Speciation through sensory drive in cichlid fish. 2008. O. Seehausen et al. Nature 455: 620-626.
From the press release:
A group of colorful fishes in Africa's Lake Victoria have been the focus of scientific efforts to unravel how new species form. This lake contains more than 500 species of cichlids, which play a leading role because of their rapid speciation and remarkable diversity.
Now a new study suggests that species of Lake Victorian cichlids became new species after changes in how they see led to changes in the mates that they selected. The group say that the phenomenon provides evidence that differences in sensory perception contribute to the development of new species.
For many years, scientists have linked evolution to the environment and suggested that new species arise when populations become geographically isolated from one another, thus forcing them to adapt differently. The idea that organisms living right next to each other can separate into two new species has been proposed, but difficult to prove.

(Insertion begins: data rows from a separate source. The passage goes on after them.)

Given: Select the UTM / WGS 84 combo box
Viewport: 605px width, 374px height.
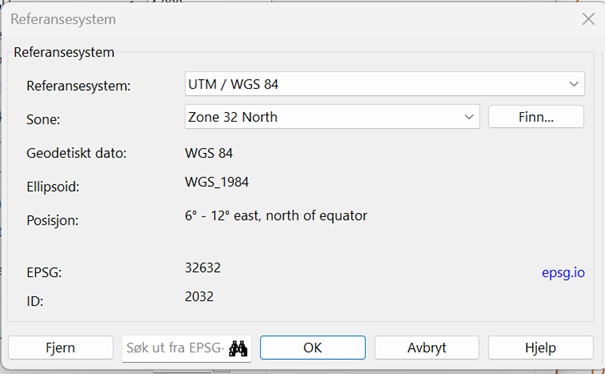Looking at the screenshot, I should click(x=385, y=84).
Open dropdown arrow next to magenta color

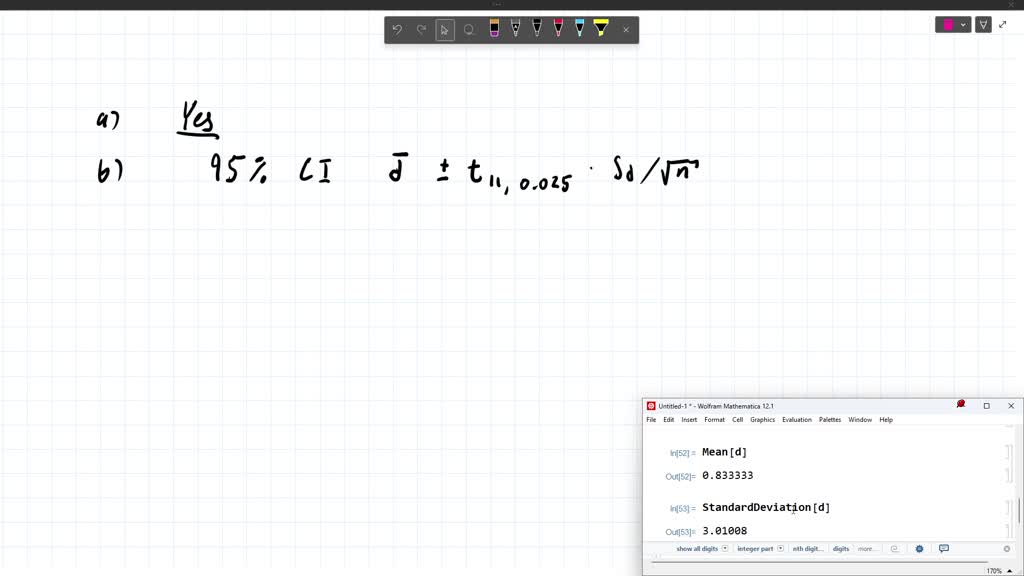963,25
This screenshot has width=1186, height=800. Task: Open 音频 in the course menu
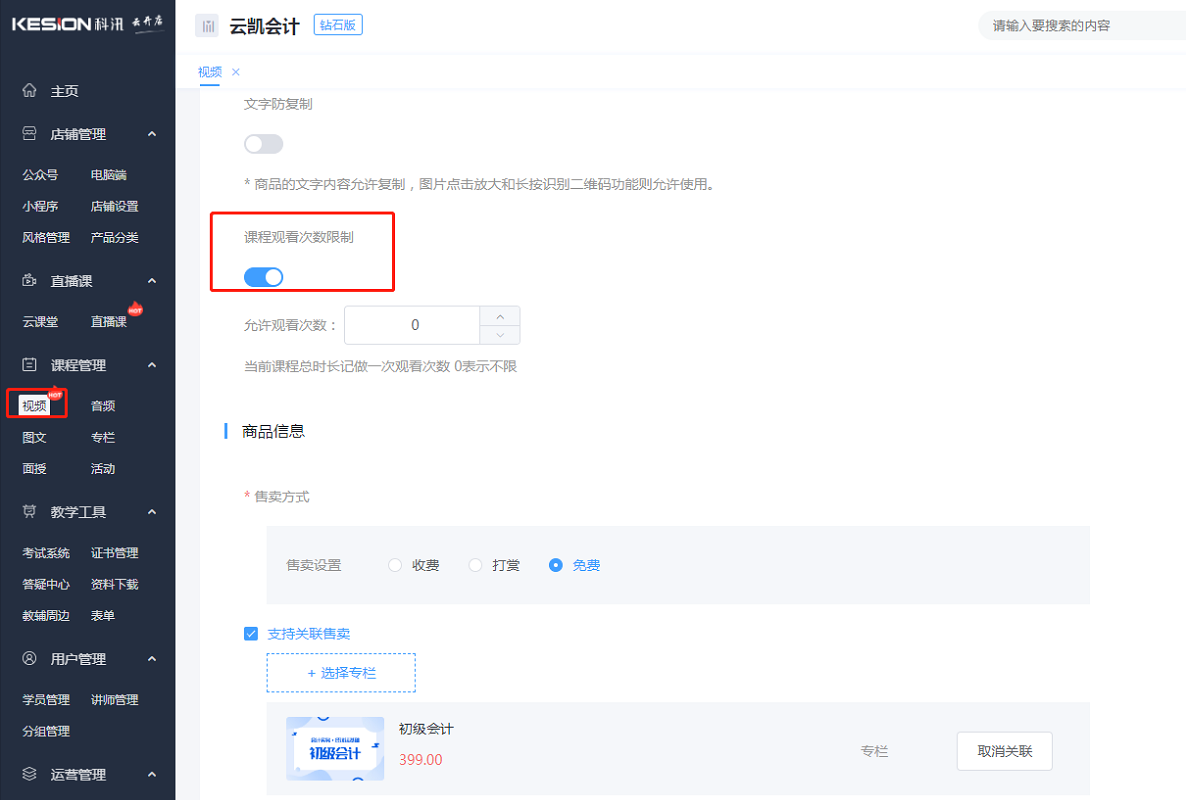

The waters of Lake Victoria, which borders Uganda, Kenya, and Tanzania, are murky and red light penetrates deeper than blue light. In the shallow waters, the male fish tend to be green to blue, and in the deeper waters, the male fish are marked by a brilliant red. "These fish specialized to different microhabitats," Carleton explains, "which in this case is different depths. The visual system then specialized to the light environment at these depths and the mating colors shifted to match. Once this happened, these two groups no longer interbred and so became new species."
Previous research had identified long and short wavelength sensitive variants in one of the genes responsible for tuning the fish's vision to different depths. For this new study, the researchers sequenced hundreds of fish captured in the wild and showed that these visual variants segregate with depth and male color, supporting the idea that these fish have specialized to inhabit these micro niches.